LUNEDÌ 30 MARZO 2020
Torre Annunziata

Nel quartiere bunker dei Gionta telecamere sui tetti: arrestato Genovese, in casa un sistema di videosorveglianza

Nell'abitazione dell'uomo di 42 anni cocaina e hascic

di Redazione
Nel quartiere bunker dei Gionta telecamere sui tetti: arrestato Genovese, in casa un sistema di videosorveglianza

Nel quartiere bunker dei Gionta, a pochi passi da Palazzo Fienga, si era creato un sistema di video sorveglianza personale. Telecamere sul tetto controllavano chiunque si avvicinasse alla casa in cui nascondeva coca e hascic.
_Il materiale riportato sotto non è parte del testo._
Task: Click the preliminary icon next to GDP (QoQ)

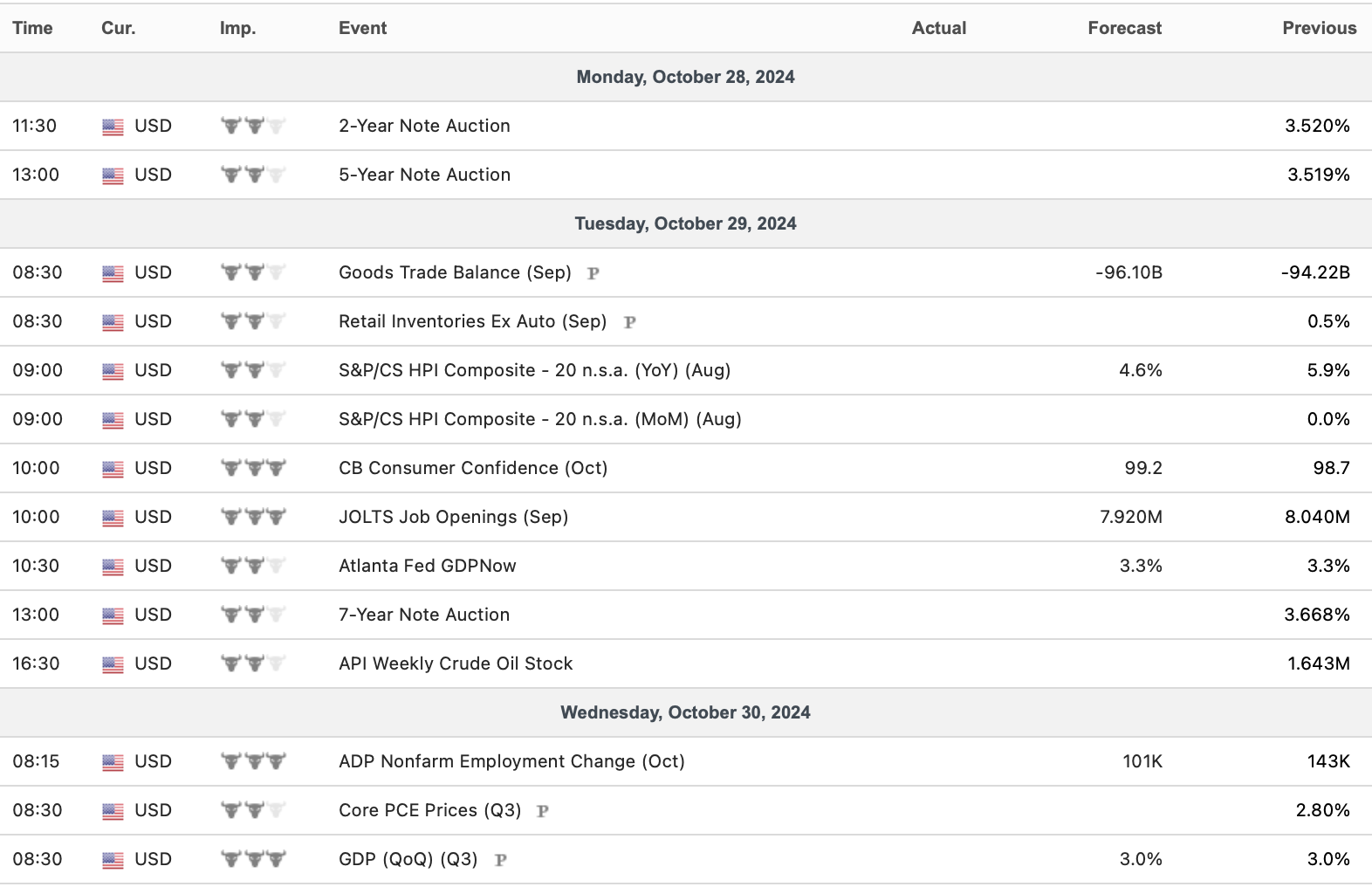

L’hanno scoperto i poliziotti che questa mattina hanno effettuato un blitz in una delle zone a più alta intensità criminale di Torre. Mentre gli agenti stavano ispezionando alcune case in un cortile di via De Simone individuato il sistema di controllo ultratecnologico. Arrestato per detenzione e spaccio di droga Michele Genovese, torrese di 42 anni con precedenti penali. A lui gli inquirenti sono arrivati facendo una perquisizione in vari appartamenti vicino a Palazzo Fienga. All’interno del cortile di un edificio di via De Simone hanno trovato un sistema di cancelli e catenacci che impediva a chiunque di entrare. Con l’aiuto dei Vigili del Fuoco i poliziotti hanno forzato gli ingressi, protetti come se si trattasse di carcere, a protezione delle porte di ingresso. Poi la sorpresa più grande in casa del quarantaduenne: un sistema di video sorveglianza,  composto da cinque micro camere collocate sul tetto dello stabile e sui due lati  di accesso allo stesso immobile, un ricevitore di segnale radio per telecomando, un antenna per ricezione segnale,  tre alimentatori, un modulatore audio/video ed un quadri visore modello Hikvision. Un sistema a protezione dell’appartamento in cui Genovese nascondeva venti dosi di cocaina e otto di hascic. Inoltre vicino all’abitazione è stata rinvenuta anche una pistola a salve modello “Bruni mod. 85 cal 8ml” sottoposta a sequestro. Un sistema che oggi ha fallito il suo compito.